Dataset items
** START **

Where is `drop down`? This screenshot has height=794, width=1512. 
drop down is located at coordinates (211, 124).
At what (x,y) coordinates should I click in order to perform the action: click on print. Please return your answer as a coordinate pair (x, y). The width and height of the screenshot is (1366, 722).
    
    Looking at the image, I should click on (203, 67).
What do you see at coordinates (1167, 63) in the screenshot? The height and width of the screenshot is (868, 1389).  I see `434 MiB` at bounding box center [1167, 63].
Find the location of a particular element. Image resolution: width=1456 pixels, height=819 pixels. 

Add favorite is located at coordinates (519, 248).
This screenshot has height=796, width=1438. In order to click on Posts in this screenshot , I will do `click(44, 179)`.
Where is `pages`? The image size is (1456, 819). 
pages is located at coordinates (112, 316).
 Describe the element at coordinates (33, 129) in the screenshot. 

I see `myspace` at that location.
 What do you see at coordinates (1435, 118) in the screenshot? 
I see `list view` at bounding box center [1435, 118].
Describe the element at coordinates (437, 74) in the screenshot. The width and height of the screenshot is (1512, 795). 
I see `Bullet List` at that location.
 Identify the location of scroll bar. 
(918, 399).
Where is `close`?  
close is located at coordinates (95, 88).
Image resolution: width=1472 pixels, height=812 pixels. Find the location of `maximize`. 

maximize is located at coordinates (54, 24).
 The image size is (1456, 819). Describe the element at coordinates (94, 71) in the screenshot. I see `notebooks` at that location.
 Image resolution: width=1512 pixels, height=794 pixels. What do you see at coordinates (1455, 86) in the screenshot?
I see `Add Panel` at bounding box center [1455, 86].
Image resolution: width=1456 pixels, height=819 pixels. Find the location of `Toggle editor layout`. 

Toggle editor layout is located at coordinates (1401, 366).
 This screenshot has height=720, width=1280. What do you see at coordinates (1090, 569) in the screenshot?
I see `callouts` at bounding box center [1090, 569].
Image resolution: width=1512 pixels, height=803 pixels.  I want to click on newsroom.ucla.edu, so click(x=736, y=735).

** END **

--- WORK REQUIRED ---
Copy the records word for word, beginning with the line that contains "Identify the location of scroll bar." and continuing through the last line of the records.

--- OUTPUT OF THE EXERCISE ---
 Identify the location of scroll bar. 
(918, 399).
Where is `close`?  
close is located at coordinates (95, 88).
Image resolution: width=1472 pixels, height=812 pixels. Find the location of `maximize`. 

maximize is located at coordinates (54, 24).
 The image size is (1456, 819). Describe the element at coordinates (94, 71) in the screenshot. I see `notebooks` at that location.
 Image resolution: width=1512 pixels, height=794 pixels. What do you see at coordinates (1455, 86) in the screenshot?
I see `Add Panel` at bounding box center [1455, 86].
Image resolution: width=1456 pixels, height=819 pixels. Find the location of `Toggle editor layout`. 

Toggle editor layout is located at coordinates (1401, 366).
 This screenshot has height=720, width=1280. What do you see at coordinates (1090, 569) in the screenshot?
I see `callouts` at bounding box center [1090, 569].
Image resolution: width=1512 pixels, height=803 pixels.  I want to click on newsroom.ucla.edu, so click(x=736, y=735).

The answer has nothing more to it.